- Promotional poster
- Directed by: Bharathirajaa
- Written by: Bharathirajaa
- Produced by: A. S. R. Anjaneyulu
- Starring: Amol Palekar; Sridevi;
- Cinematography: P. S. Nivas
- Edited by: K. Gopala Rao K. Venkateswara Rao
- Music by: Jaidev
- Distributed by: Chaitanya Films
- Release date: 28 March 1979;
- Running time: 140 minutes
- Country: India
- Language: Hindi

= Solva Sawan =

1979 Indian romantic drama film

Solva Sawan (lit. 'Sixteenth Spring') is a 1979 Indian Hindi-language romantic drama film directed by Bharathirajaa. The film stars Amol Palekar and Sridevi, with Dina Pathak and Kulbhushan Kharbanda in supporting roles. It is a remake of Bharathiraja's own Tamil film 16 Vayathinile (1977), which also starred Sridevi.
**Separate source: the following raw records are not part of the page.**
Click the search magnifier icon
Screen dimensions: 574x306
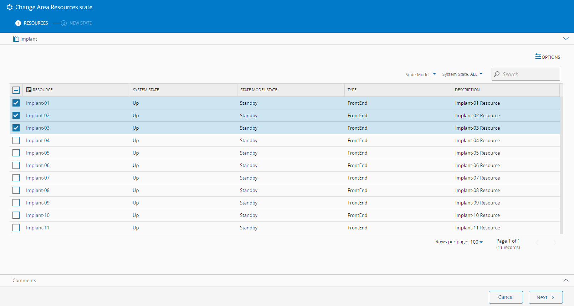(x=497, y=74)
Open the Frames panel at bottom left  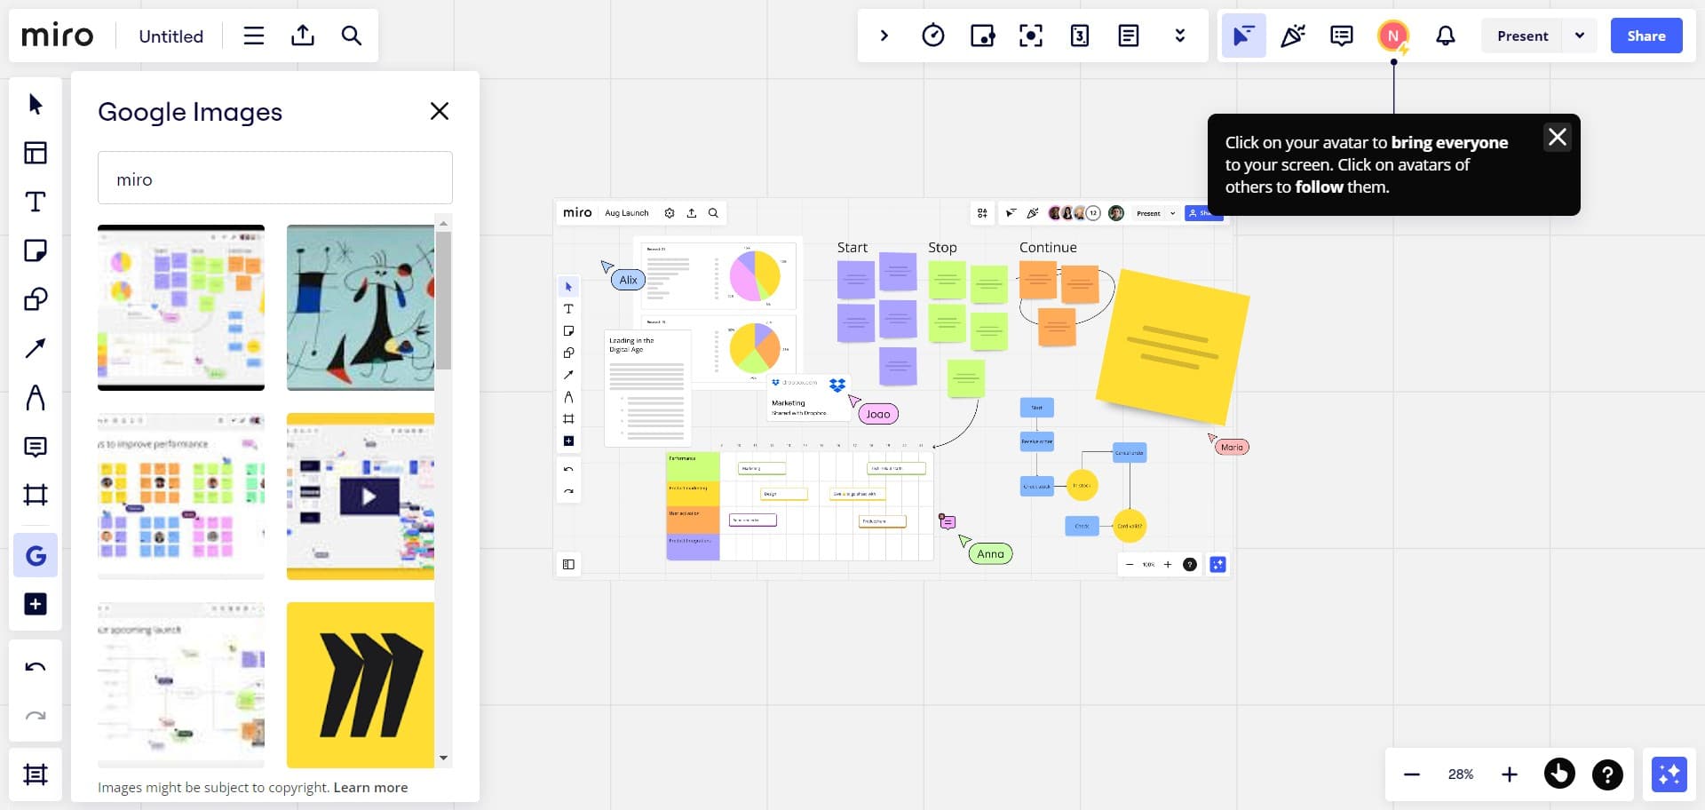(36, 774)
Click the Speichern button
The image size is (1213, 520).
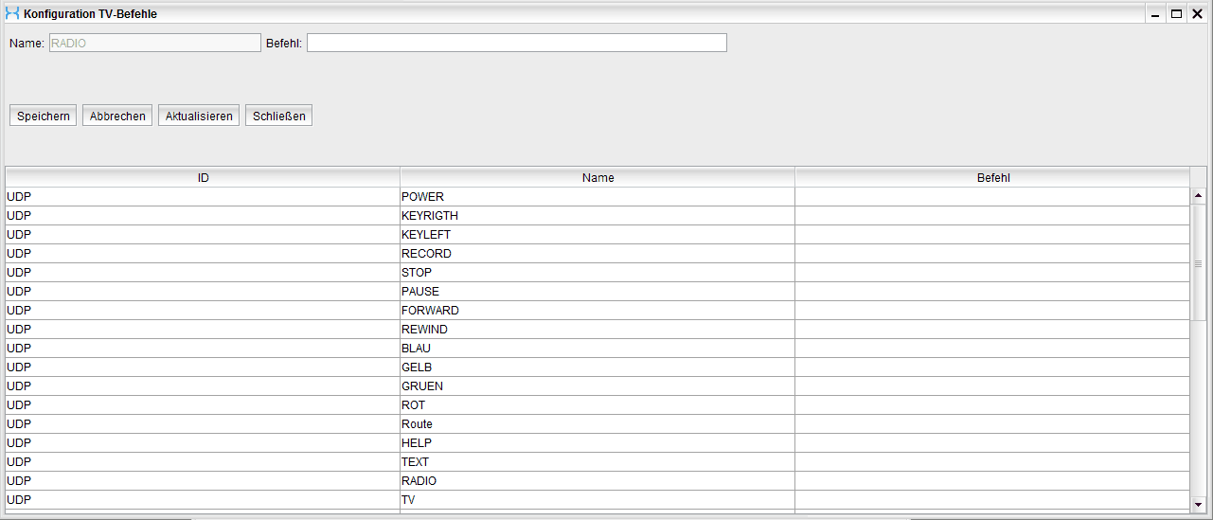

The film marked Sridevi's debut as a leading actress in Hindi cinema following an already successful and established career in South Indian cinema. She was 15 years old during the making of the film. Unlike the original, the film was a critical and commercial failure.

==Plot==
Mehna is a 16-year-old girl filled with ambitions of becoming a teacher. She is an intelligent woman living in a small community and experiences great love when sees the new vet who has come to visit. Many are impressed by this charming young fellow who has entered the village. He seems to be a wealthy, prosperous man and soon develops a relationship with Mehna. Mehna, who is deep in love, sacrifices her opportunity to study in the teaching college course to spend time with him. Little does she know that he has not yet revealed his true colours when he leaves her and retires from the village when she refuses to commit to him.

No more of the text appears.